Unlock iPhone 4, iOS 4.3, 4.2.1 On 2.10.04, 3.10.01 Using Gevey SIM Interposer [Demo Video]!

by Jawwad in iPhone, Mobile, News | 0 comments


iPhone 4 Unlock | Unlock iPhone 4, iOS 4.3, 4.2.1 On 2.10.04, 3.10.01 Using Gevey SIM Interposer [Demo Video]!

Well, folks despite the promising clues here & there we are still waiting for an unlock of the iPhone 4 on the baseband 2.10.04 and 3.10.01 for iOS 4.3. It seems that Gevey team has come up with a clever way to unlock the iPhone 4 if you have one of these baseband on iOS 4.3. Basically, it works by forcing the activation of the baseband using the emergency dialer,in iOS 4.3.

@MuscleNerd from iPhone Dev. fame has this to say about this so far:

image34 | Unlock iPhone 4, iOS 4.3, 4.2.1 On 2.10.04, 3.10.01 Using Gevey SIM Interposer [Demo Video]!

There are of course questions about the legality of such an unlocking mechanism.

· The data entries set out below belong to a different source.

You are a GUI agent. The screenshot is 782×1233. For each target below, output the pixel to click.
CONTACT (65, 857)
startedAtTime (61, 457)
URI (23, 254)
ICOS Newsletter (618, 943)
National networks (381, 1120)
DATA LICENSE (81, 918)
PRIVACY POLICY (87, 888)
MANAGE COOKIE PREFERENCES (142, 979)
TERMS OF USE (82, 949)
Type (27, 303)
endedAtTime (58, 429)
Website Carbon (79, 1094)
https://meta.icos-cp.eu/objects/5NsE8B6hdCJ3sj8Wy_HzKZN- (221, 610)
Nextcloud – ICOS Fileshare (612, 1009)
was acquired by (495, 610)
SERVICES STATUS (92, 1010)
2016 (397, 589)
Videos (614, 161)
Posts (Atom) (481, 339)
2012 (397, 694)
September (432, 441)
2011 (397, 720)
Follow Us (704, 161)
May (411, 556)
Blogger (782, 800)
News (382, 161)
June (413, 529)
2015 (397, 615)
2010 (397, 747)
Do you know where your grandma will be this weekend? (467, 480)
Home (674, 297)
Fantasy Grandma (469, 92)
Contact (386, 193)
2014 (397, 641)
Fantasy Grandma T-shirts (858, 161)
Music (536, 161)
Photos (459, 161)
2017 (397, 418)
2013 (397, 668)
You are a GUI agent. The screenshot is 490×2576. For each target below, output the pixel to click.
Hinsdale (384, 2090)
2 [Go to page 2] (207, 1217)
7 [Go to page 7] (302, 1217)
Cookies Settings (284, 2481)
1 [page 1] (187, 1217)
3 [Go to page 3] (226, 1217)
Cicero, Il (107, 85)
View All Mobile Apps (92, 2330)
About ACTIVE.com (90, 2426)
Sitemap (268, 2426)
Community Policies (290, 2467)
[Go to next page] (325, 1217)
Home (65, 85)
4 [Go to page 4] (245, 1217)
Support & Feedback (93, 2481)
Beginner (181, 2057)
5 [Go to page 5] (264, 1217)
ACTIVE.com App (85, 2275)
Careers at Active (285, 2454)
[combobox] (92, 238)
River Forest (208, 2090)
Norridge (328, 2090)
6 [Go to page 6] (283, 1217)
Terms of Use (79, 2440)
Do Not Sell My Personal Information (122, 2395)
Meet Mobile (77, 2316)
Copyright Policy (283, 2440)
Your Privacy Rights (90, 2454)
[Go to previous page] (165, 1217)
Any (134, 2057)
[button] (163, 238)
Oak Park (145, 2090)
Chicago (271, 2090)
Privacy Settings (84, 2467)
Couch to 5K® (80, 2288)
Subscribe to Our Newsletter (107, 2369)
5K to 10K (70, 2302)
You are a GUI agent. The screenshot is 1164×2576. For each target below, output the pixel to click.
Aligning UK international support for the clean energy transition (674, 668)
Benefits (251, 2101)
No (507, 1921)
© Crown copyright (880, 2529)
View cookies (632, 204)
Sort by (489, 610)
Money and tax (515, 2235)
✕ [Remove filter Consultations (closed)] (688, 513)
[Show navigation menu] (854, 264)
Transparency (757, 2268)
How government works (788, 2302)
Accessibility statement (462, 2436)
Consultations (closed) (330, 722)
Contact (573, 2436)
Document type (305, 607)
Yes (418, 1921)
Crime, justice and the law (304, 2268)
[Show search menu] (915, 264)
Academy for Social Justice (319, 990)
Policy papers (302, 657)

Singularity has a nice details on the working mechanism of this method:

How did It Work?
SIM card holds many different types of information, but the part most involved with carrier lock is the IMSI number, which is a unique code that corresponds to your account in the mobile carrier’s database. 
A sample IMSI might look like this
310 150 987654321
The first two segments are known as Mobile Country Code (MCC) and Mobile Network Code (MNC) respectively, and in the example above the IMSI indicate the SIM is from USA (310) AT&T (150).
When the iPhone baseband is loaded into memory, it checks the MCC and MNC against its own network lock state stored in the seczone. If the combination is allowed, the cell radio is activated and vice versa.
The earliest iPhone baseband revisions only check IMSI twice following a restart, therefore it is very easy to send spoof information in order to bypass the check. Nevertheless, the baseband was soon updated to validate SIM more aggressively and the method soon became obsolete.

The Long Con
To guard against eavesdropping that plagued pre-GSM cellular networks, the initial connection to a network does not only involve IMSI, but a 4-byte TMSI to identify each handset before IMSI is sent processed.
The base station then send a 16-byte nonce to the handset, where is signed with a 128bit DES key (Ki, stored encrypted on the SIM) and sent back. The network checked the string against their database and allow that number to connect to the network.
You see, the IMSI is not essential; as long as your key is valid, you will be able to get service. This is exactly what the various SIM hacks where a fake IMSI is sent along with the correct key. The IMSI is redirected to another network and lost, and the signed nonce usually allows you to register (without cross-checking IMSI)
With this technique, "Data Roaming" needs to be enabled to allow data connection because the baseband is acting on the assumption that the phone is roaming however the network do correctly recognise the phone as a home user.

What does it mean to unlockers?

  1. It works if A.your network handles 112 calls properly according to the GSM standard; B.they are tolerant to TSMI spoofing and does not actively validate your SIM again for incoming calls.
  2. Unlike its ancestors, the i4 SIM interposer is not a drop-in-and-forget device. The exact precedure must be performed should the device restart, lose reception for an extended period of time or move to another PLMN. In all situations the TMSI expires and has to be obtained again. Theoretically it is possible for a daemon to automate the process similar to ZeroG, but that only makes thing more convoluted.
  3. It is, without question, unethical or downright illegal to use the technique anywhere 112 is a legitmate emergency number. Not a huge issue in China where the number is only used for informative purpose; the providers has no immediate incentive to fix the loophole. 
  4. All firmware/baseband combinations for the i4 up to iOS4.3 are vulnerable, however the exploit may be patched in any future software updates or via the carrier. If apple can influence providers to block Cydia it is not impossible for them to press them to fix the exploit. The only way to permanently unlock your baseband is via NCK.
  5. SIM interposer should not harm your phone hardware, however your network could request IMEI and identify your device during the emergency call. Your identity cannot be faked and it is possible that they will ban your account. There is a reason why SIM cards remain legally the property of the service provider: you are not supposed to tamper with them without breaching contract.
  6. Notwithstanding all the problems, SIM interposer does not cause any battery drain since it is only active transiently, nor would it cause signal loss because it does not change cellular transmission other than the initial validation step.

 

 

Well this method to unlock iPhone 4 is not recommended at all particularly because of it’s legal status unless you are really impatient and can’t wait for a better software solution to the iPhone 4 unlock.